Interactive Art and Computational Design (“IACD”) is a studio course in arts-computing. Students are expected to make extensive use of open-source libraries and freely-distributed code. In addition, the classroom is centered around peer instruction, in which students are expected to help each other learn, and even collaborate. Somehow — notwithstanding the above — students are expected to make original work. As a result, IACD has unique requirements and guidelines for academic integrity.
Use of Free and Open-Source Code.
Credit is perhaps the most important form of currency in the economies of commons-based peer production and open-source media arts. You must cite the source of any code you use. Please note the following expectations and guidelines:
- When using others’ code, pay careful attention to the license under which it has been released, and be certain to fulfill the terms and requirements of those licenses. Descriptions of common licenses, and their requirements, can be found here and here. Some licenses may require permission (obtain it!) or even require you to purchase the author a beer.
- The use of general, repurposable libraries (such as openFrameworks addons, Cinder Blocks, Node modules, Max/MSP externals, or Processing Libraries) is strongly encouraged. The people who developed and contributed these components to the arts community worked hard, often for no pay. Acknowledge them by citing their name and linking to their repository.
- It sometimes happens that an artist places the entire source code for their sketch or artwork online, as a resource from which others can learn. Be very careful about approaching such code for possible re-use. If it is necessary to do so, it is best to extract components that solve a specific technical problem, rather than those parts which work to create a poetic experience. Your challenge, when working with others’ code, is to make it your own.

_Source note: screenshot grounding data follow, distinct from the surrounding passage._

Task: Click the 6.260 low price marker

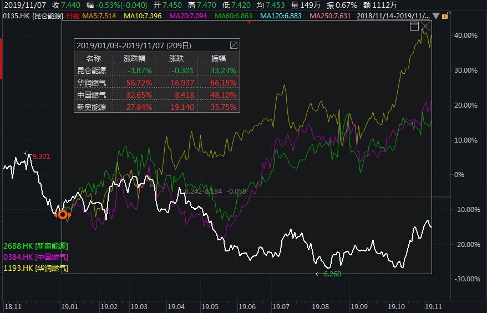Action: (x=332, y=274)
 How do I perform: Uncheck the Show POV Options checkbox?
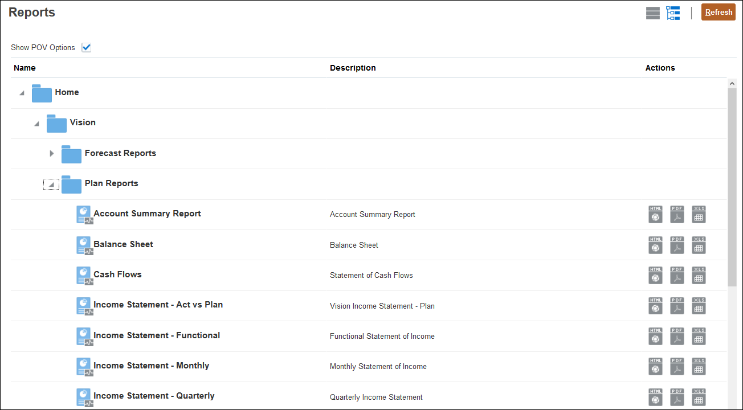coord(86,48)
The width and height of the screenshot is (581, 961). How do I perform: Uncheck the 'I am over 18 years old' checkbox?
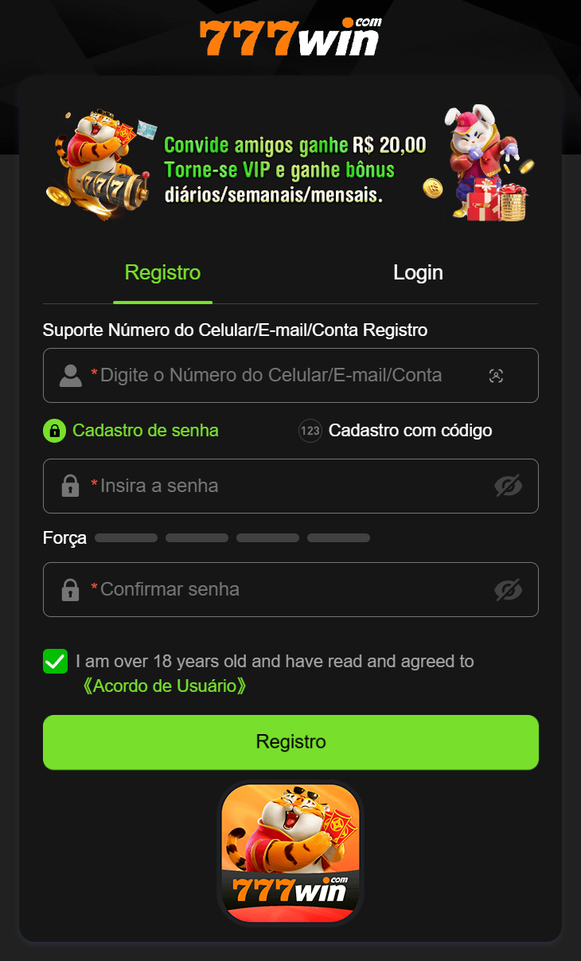54,661
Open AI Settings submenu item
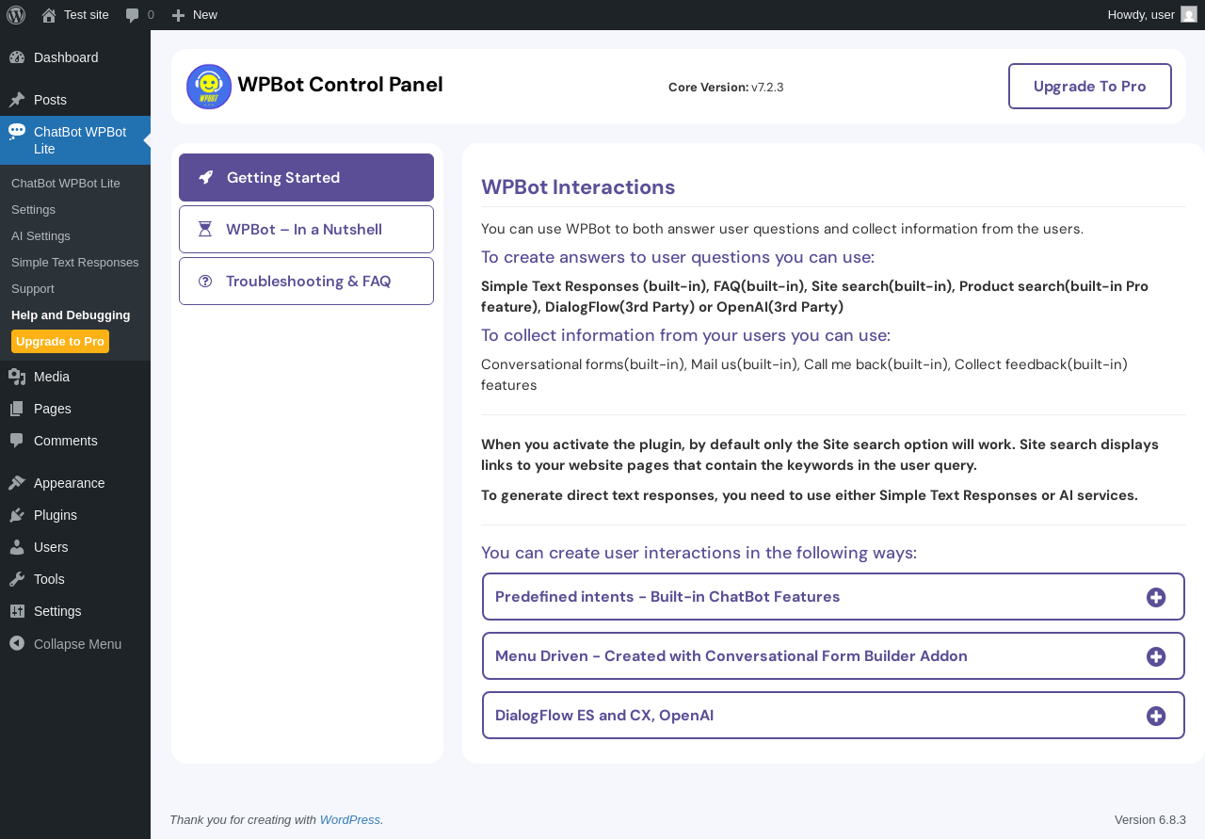 [40, 236]
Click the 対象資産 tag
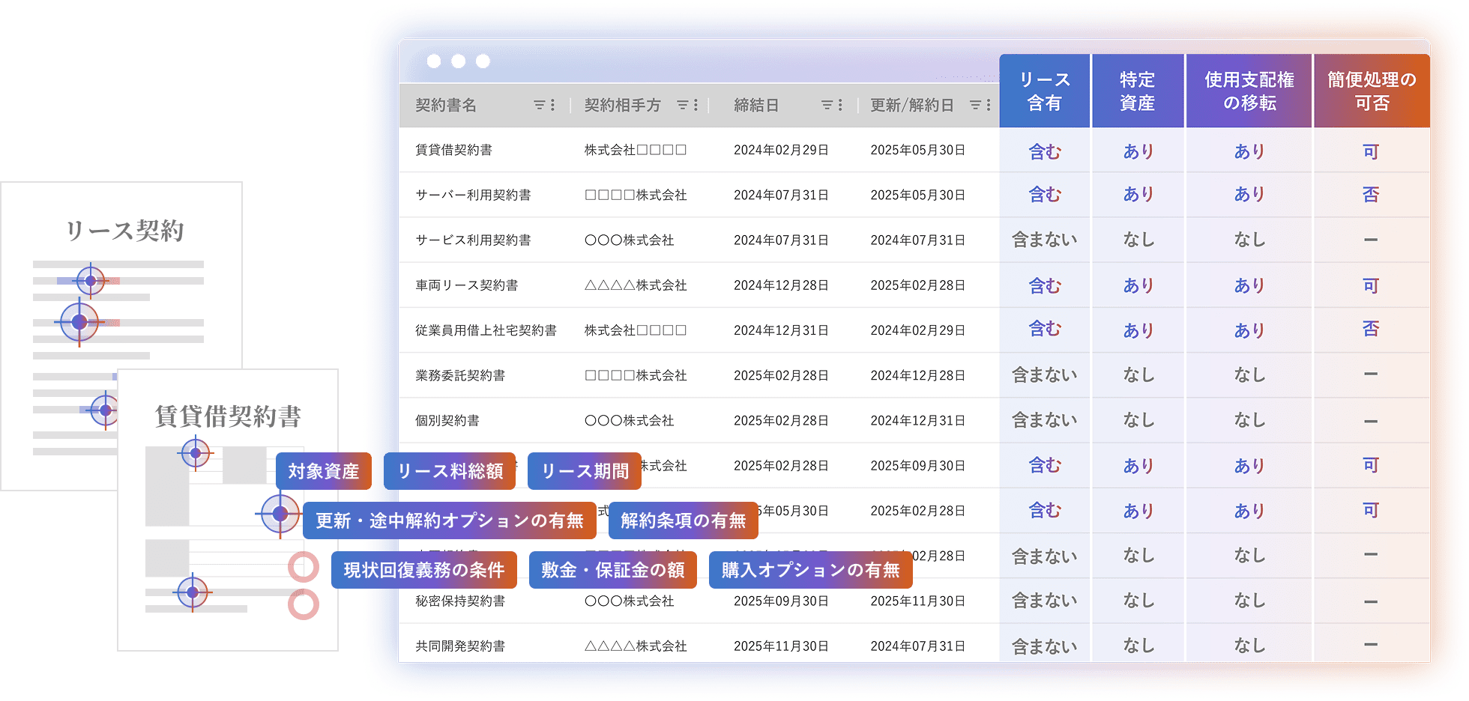 [324, 471]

- It should be clear that downloading an artwork from e.g. OpenProcessing and simply changing the colors would be appallingly and disgracefully lazy. Doing so without prominent citation and proper acknowledgment, furthermore — which is to say, misrepresenting the bulk of the work as your own — is outright plagiarism and, for the purposes of this course, cheating. If you cheat, you will fail this course.
Informal Collaboration.
Our course places a high value on civic responsibility that includes, but is not limited to, helping others learn. In this course, we strongly encourage you to give help (or ask others for help) in using various toolkits, algorithms, compilers, debuggers, libraries, or other facilities. Please note the following expectations:
- In this class, it’s good to give and receive help. Students who receive help from someone else are obliged to acknowledge that person in their project report, clarifying the nature of the help that was received.

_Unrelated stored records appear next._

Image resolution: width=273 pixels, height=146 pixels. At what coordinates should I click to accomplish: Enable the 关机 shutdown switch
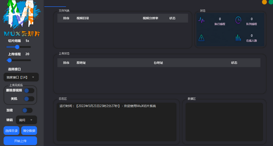click(x=29, y=99)
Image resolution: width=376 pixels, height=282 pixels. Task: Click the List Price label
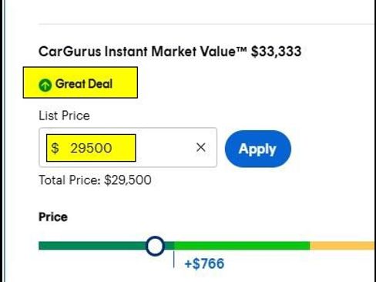[64, 116]
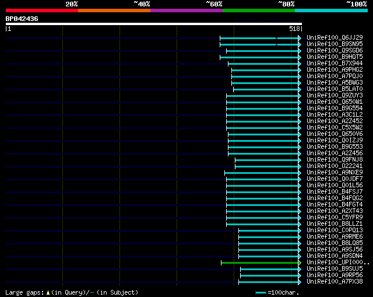Click the 100char scale bar icon

click(261, 293)
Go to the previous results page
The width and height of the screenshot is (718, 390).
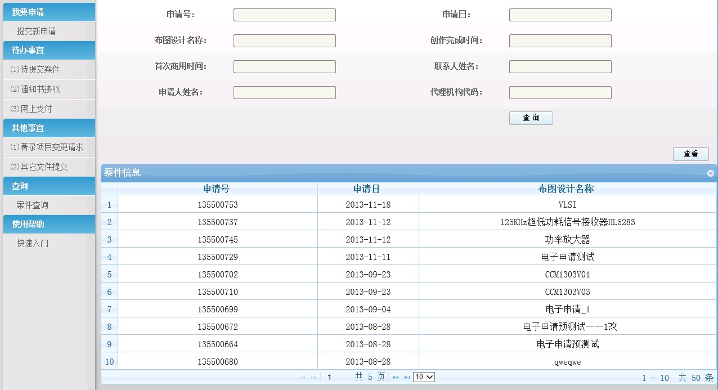coord(313,378)
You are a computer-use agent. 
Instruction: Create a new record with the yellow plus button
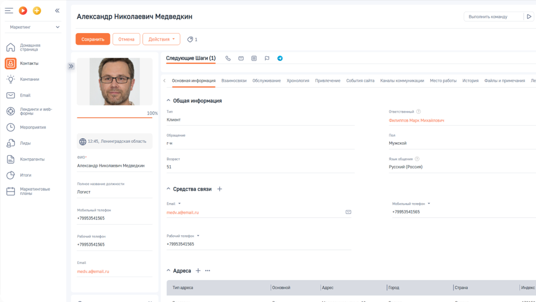coord(37,11)
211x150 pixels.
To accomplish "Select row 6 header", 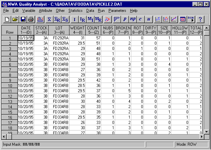I will pyautogui.click(x=10, y=64).
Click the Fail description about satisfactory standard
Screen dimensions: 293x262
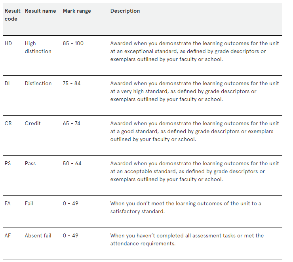(186, 207)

- We are all teachers. Students with advanced skills are expected to help others, yet refrain from doing another’s work for them. One can usually tell when one is about to cross the line. Ask yourself whether you are teaching someone to fish, or merely giving them the fish.
Formal Collaboration.
In the field of media arts, many projects require a diverse set of skills. For this reason, collaborations between students in the class are encouraged. Well, maybe not encouraged, exactly, but at the very least, collaborations are not discouraged. Please note the following:
- Students who wish to collaborate should inform the professor as early as possible.
- It is expected that all students in a collaboration will write code.

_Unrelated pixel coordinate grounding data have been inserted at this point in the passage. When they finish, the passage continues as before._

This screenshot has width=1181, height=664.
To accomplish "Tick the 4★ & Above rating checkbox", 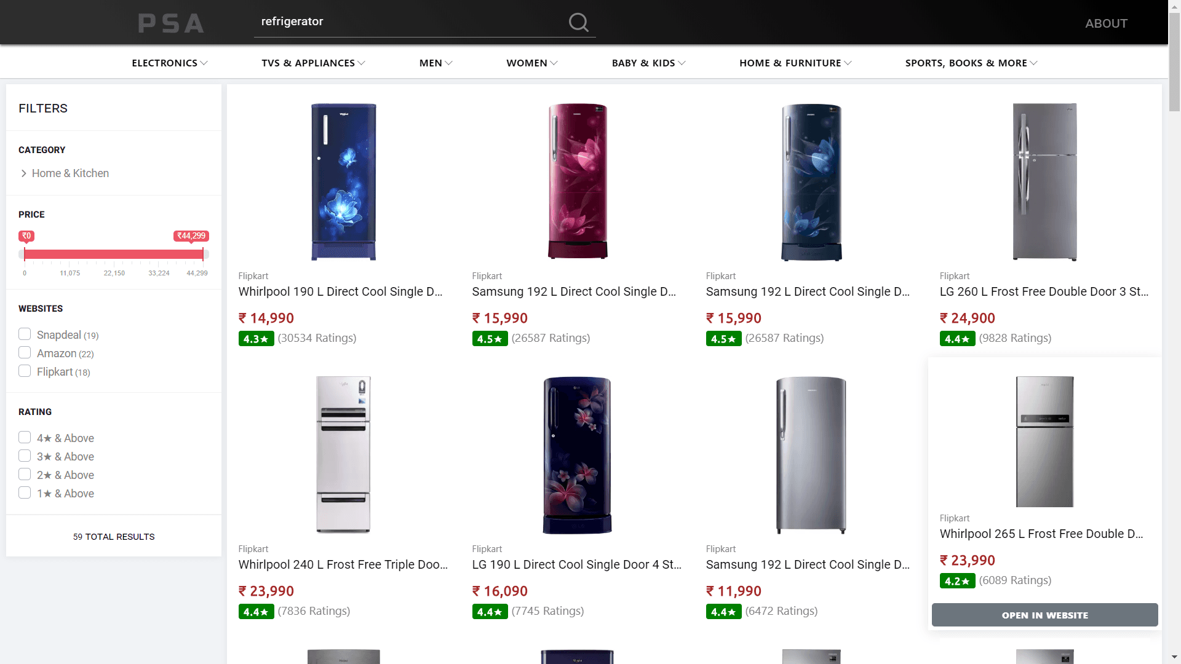I will tap(25, 438).
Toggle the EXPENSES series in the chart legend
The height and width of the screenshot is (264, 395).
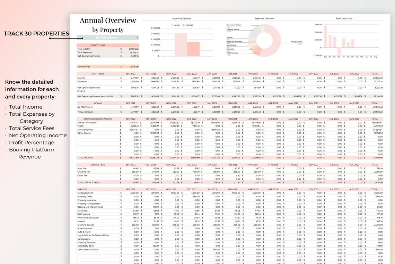coord(184,25)
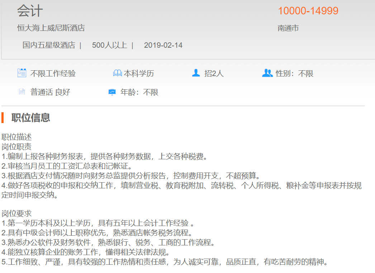Open the 恒大海上威尼斯酒店 company link
The height and width of the screenshot is (273, 375).
click(51, 28)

- Artist+engineer collaborations in which the artist does not write code are prohibited.
- Collaborations are limited to pairs (not trios or quartets) of students.
- Written reports for collaborative projects must describe how effort was distributed.
- For certain assignments, explicit restrictions on collaboration may be announced.
Conclusion.
Per the qualifications above and in all other respects, the university policies and procedures on academic integrity will be applied rigorously. Please read the University Policy on Cheating and Plagiarism carefully to understand the penalties associated with academic dishonesty at Carnegie Mellon University. The professor reserves the right to determine an appropriate penalty based on the violation of academic dishonesty that occurs. Violations of the university policy can result in severe penalties including failing this course and possible expulsion from the university. If you have any questions about this policy and any work you are doing in the course, please feel free to contact the professor for help.